Alright well I'm done with ideas I'll vote myself as a tasting judge


----------



## ErieAngler

I like the T-Shirt Idea. I have a buddy who could probably help us with that. Scott and I will have a leg up on the competition in a couple weekends - After I reveal most my secrets


----------



## I_Shock_Em

That camping idea sounds like a good time there Goose.
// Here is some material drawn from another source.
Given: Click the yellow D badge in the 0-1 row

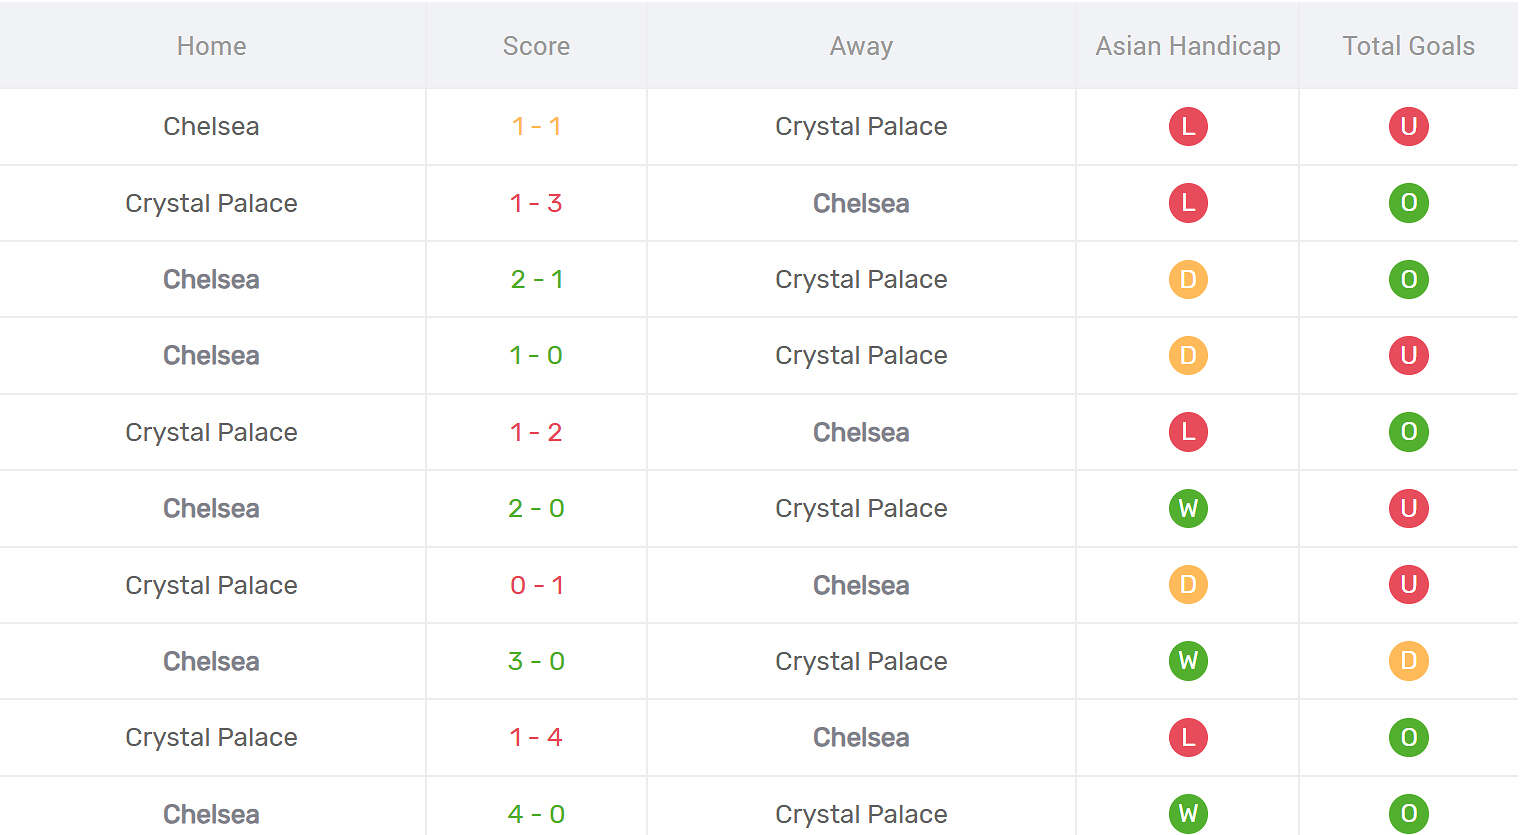Looking at the screenshot, I should click(x=1188, y=585).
This cookoff could prove to be quite interesting


----------



## goose commander

hey the T-shirt ideas works for me..i could always use a new cloths in my wardrobe away.lol. i can tell you this men, there is nooo way my wife will let all of us invade her kitchen down there. i have a large grill and a grate over an open pit for cooking.scott you cant judge and be in the cook off. so there will need to be a third unbias party. i agree mark, should be very interesting. let the bragging begin!!!!!


----------



## ErieAngler

goose commander said:


> hey the T-shirt ideas works for me..i could always use a new cloths in my wardrobe away.lol. i can tell you this men, there is nooo way my wife will let all of us invade her kitchen down there. i have a large grill and a grate over an open pit for cooking.scott you cant judge and be in the cook off. so there will need to be a third unbias party. i agree mark, should be very interesting. let the bragging begin!!!!!


Im astounded you were able to get everyones name right!


----------



## ringmuskie9

hahahaha.. that cracks me up Andrew.. I suprised John remembered Mark's name. What is the date of the weekend?? Sounds like it will be a good time. Andrew are you going to work on some t-shirt's? or you need my assistance?


----------



## ErieAngler

We should do one of two things
1) pick a weekend during the season where we can do a morning hunt, then the cookoff. 

2) pick a weekend during the south "break" ...... that isnt near rut, where we aren't wasting any good hunting.

Scott - you and I can talk shirts when we head up for the drawing next week. The guy Im thinking of who can probably help with them should be there.....Goes by "SwampGhost" on here.

Where ever this event is held (if GC's doesnt workout) we will probably need to be able to throw some tents up and Im guessing we'll need some space for doing some "socializing" (beers, cornhole, cards, staying dry in case its raining or snowing).


----------



## I_Shock_Em

whatever works for me, as long as it happens sometime, somewhere, and there is beer, wild game, and guns


----------



## Mushijobah

dude i'm in, even if i'm not invited. i'll bring the nati ice!


----------



## I_Shock_Em

if u are bringing natty ice, you are SOOOOOOOOO not invited!!!!!


----------



## ringmuskie9

hahaha.. yeah the natty ice might have to hold off. I'm just trying to figure out the date so I dont plan anything that weekend. The old lady wants to go to a concert the last weekend in sept. I thought John said it would be the 
3rd weekend?


----------



## goose commander

ok i deserve that about the names.

kyle you are invited, i guess even if you bring the natti

scott third weekend in sept. i do that because its after early goose season but before deer season starts. now im not promising anything but i have a large pond about 20mins away that may hold some teal. i know theres doves for a morn hunt plus the squirrel all over the place.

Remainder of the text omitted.